Stored data entries
__________________________________________________

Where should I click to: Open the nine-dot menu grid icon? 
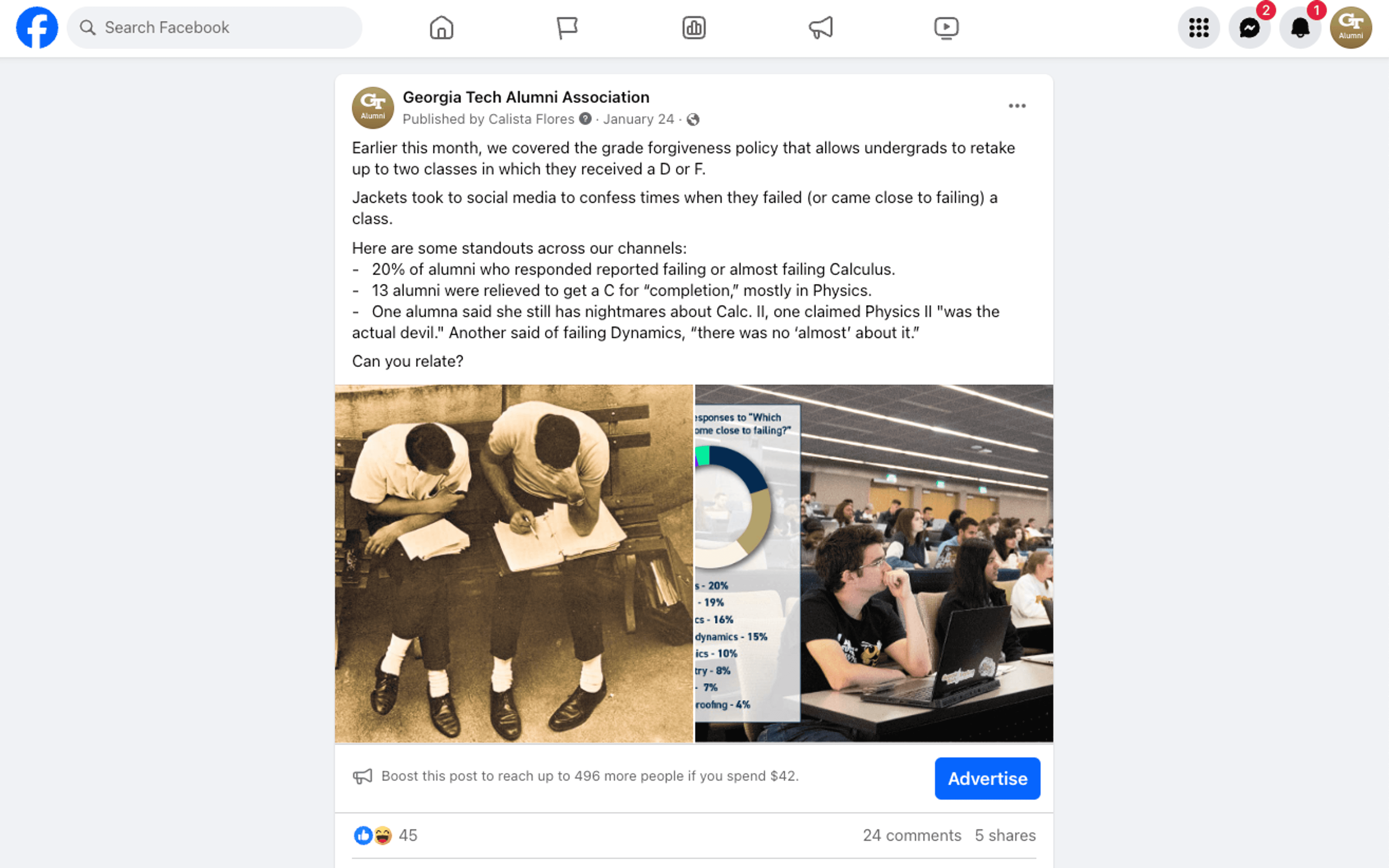tap(1198, 27)
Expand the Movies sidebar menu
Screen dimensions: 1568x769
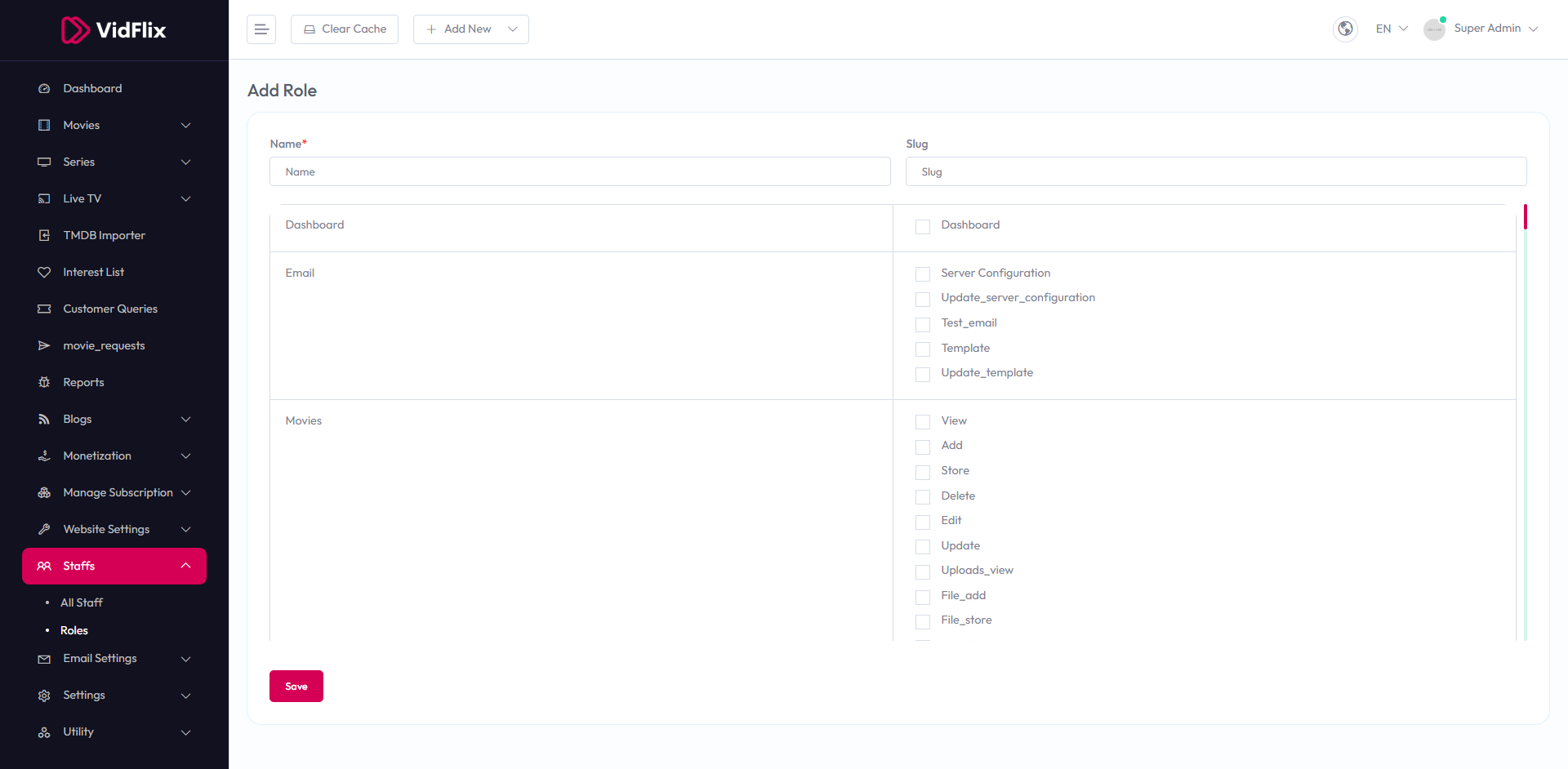pos(114,125)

__________________________________________________

Exercise instructions
Copy out the lines of the material from the line containing "Expand the Movies sidebar menu" through the end, including both. Omit the pictures from your copy.

Complete answer
Expand the Movies sidebar menu
Screen dimensions: 1568x769
pos(114,125)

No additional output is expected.